Posted by on Mar 17, 2016 in Politique | 0 comments

Les députés birmans ont voté, le président du parlement déclare avec 360 voies sur 652 Htin Kyaw vient d’être élu. Aung San Suu Kyi a bien des raisons de sourire, le premier président civil depuis des décennies est l’un de ses plus fidèles compagnons.

À peine élu le nouveau président n’a d’ailleurs pas manqué de saluer son amie. Il affirme que c’est une victoire pour le peuple birman et c’est également la victoire d’Aung San Suu Kyi. Une victoire par procuration a défaut de pouvoir être présidente elle-même car la constitution le lui interdit Aung San Suu Kyi a fait élire l’un de ses proches.

Figure historique de la ligue nationale pour la démocratie, Htin Kyaw était à ses côtés au moment de sa libération en 2010, il est aussi un intellectuel populaire qui a toutes les qualités requises pour être président.
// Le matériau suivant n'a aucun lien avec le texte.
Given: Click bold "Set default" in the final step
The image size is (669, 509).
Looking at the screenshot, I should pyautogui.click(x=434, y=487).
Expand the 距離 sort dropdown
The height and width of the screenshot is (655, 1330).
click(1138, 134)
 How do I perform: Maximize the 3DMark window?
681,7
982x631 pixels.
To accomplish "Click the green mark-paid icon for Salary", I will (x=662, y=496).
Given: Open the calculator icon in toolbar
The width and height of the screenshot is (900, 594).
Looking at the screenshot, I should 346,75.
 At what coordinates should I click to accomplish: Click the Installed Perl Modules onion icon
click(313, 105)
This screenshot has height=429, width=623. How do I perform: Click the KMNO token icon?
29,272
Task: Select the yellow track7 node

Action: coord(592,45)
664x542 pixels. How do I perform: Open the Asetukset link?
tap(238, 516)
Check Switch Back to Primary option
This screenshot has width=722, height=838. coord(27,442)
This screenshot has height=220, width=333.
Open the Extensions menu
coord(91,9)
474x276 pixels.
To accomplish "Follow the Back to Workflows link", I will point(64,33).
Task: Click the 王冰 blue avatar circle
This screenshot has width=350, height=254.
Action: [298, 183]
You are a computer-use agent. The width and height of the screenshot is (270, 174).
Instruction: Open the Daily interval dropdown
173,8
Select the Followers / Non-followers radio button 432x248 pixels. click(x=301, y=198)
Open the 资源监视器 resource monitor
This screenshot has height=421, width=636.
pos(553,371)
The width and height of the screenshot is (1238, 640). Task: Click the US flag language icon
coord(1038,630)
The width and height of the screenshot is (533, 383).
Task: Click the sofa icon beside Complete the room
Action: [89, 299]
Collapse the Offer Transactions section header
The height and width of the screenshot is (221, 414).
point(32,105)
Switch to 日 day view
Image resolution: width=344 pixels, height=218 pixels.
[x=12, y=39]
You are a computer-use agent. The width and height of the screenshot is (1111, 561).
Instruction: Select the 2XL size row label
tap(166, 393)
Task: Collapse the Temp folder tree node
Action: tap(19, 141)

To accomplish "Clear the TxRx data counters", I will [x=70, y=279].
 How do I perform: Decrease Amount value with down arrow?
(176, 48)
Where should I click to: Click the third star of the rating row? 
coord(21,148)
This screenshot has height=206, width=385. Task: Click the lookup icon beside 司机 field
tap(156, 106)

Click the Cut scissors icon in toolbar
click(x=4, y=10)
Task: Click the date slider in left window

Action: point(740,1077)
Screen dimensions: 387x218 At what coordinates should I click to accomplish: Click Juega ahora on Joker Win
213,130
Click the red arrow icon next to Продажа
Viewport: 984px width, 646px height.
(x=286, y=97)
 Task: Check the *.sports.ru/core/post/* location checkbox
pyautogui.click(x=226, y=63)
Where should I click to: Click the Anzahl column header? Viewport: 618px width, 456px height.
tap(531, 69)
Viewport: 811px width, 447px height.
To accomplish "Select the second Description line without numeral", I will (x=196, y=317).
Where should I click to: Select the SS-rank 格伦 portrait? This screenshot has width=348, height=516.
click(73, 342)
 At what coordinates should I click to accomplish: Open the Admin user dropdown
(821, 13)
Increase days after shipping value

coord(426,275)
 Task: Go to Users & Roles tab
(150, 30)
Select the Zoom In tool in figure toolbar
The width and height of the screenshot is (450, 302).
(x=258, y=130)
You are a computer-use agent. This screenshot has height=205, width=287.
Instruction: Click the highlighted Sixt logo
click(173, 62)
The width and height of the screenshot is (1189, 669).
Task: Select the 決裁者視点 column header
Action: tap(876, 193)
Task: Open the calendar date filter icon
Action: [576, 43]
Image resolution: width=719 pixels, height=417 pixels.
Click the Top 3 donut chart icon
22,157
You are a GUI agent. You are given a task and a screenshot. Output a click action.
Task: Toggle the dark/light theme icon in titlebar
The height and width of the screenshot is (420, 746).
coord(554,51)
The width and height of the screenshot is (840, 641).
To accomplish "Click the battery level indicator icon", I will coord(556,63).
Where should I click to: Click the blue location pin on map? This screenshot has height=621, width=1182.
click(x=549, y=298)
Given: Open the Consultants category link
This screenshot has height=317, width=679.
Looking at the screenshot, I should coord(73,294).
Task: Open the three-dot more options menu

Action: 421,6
Htin Kyaw a de la personnalité, il est très respecté et il a de la présence. Il est également issu d’une famille de très forte tradition politique. Htin Kyaw est un président légitime qui pourrait surtout permettre à d’Aung San Suu Kyi de diriger le pays en coulisse.

Aung San Suu Kyi ne s’en est jamais caché, elle entend bien être ay dessus du président, mais elle devra de toute façon composer avec les militaires qui conservent un rôle politique important et dont le candidat est désormais l’un des deux vices présidents.